Кому-то этот момент перехода в небытие кажется ужасным, но он ощутил, что достиг желанной цели, к которой шел уже давно. Она не пугала его, и неизбежная печаль была чем-то вроде легкого облака. Наверное, подсознательно, на каком-то уровне он постоянно стремился поставить точку. А если так, то Казанова сожалел лишь об одном: Шарпийон найдет свою смерть, помогая ему отыскать собственную. Какой запутанный клубок отношений, невыразимо неловкий и непростительный и для него, и для нее. Он поджал губы перед зеркалом, послал себе прощальный воздушный поцелуй и отвернулся.
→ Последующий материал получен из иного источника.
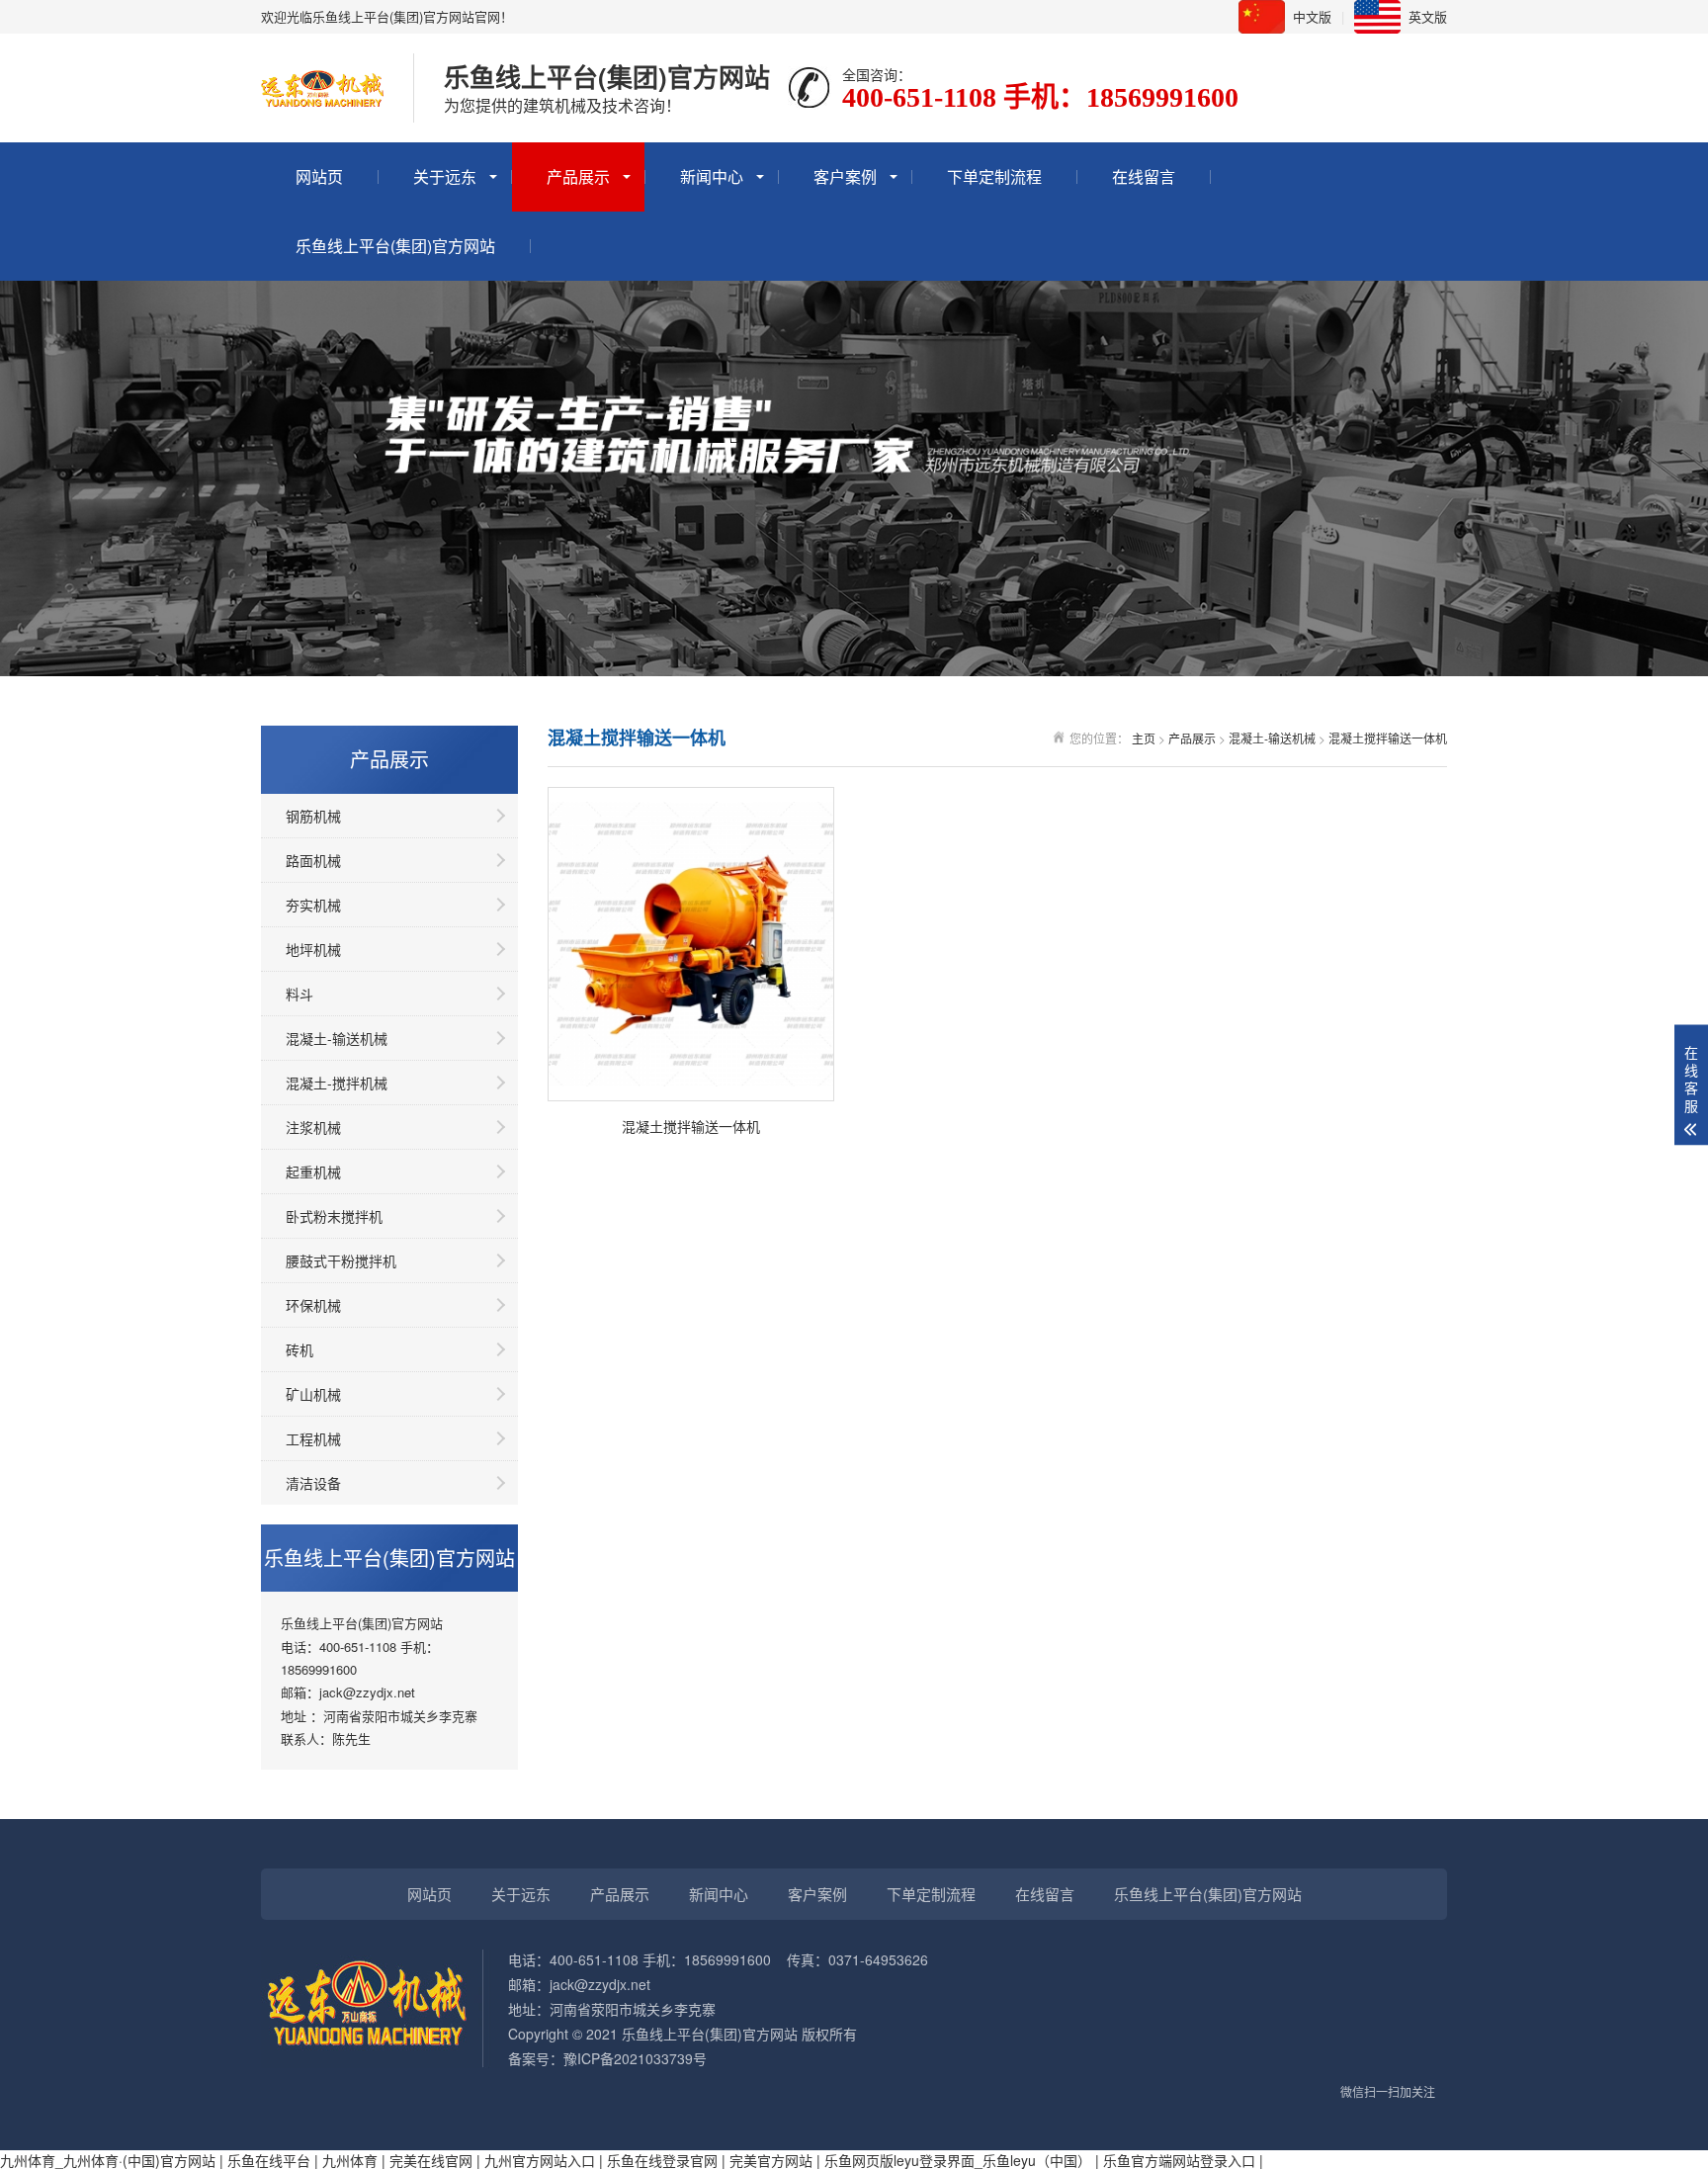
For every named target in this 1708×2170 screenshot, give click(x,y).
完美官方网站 (770, 2160)
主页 (1143, 738)
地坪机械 (313, 949)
Потом достал из гардероба сухую одежду, надел серый французский камзол, аккуратно расправил его складки и сел за стол писать столь необходимые ныне письма. Он не без удовольствия прощался с миром, запечатывал каждое письмо французским сургучом и больше мог о нем не думать. Конверты громоздились один на другой. Шевалье зажег свечу и выпил рюмку бренди. Удивительно, скольких людей он знал. Своим лучшим друзьям он написал как можно короче. Они получат письма в Венеции и Риме, в Париже и Кенигсберге, сорвут печати, швырнут на стол их черные обломки и все поймут. Таков век, таков стиль жизни.
Он продолжал писать и следующим утром. Казанова так часто точил перо, что оно сделалось не длиннее его мизинца. Не снять ли ему кольца? Он покрутил их на пальцах, наконец стянул и выложил в ряд на столе. Потом размял руки и щелкнул костяшками пальцев. Раздвинул ставни — дождь по-прежнему лил, но чуть слабее. Шевалье оглядел комнату и переставил в ней кое-какие мелочи, вообразив себе, как сюда войдут его приятели и незнакомые, переворошат его книги, выдвинут ящики и, возможно, прихватят что-нибудь на память. Ну, как же, это сувениры великого Казановы.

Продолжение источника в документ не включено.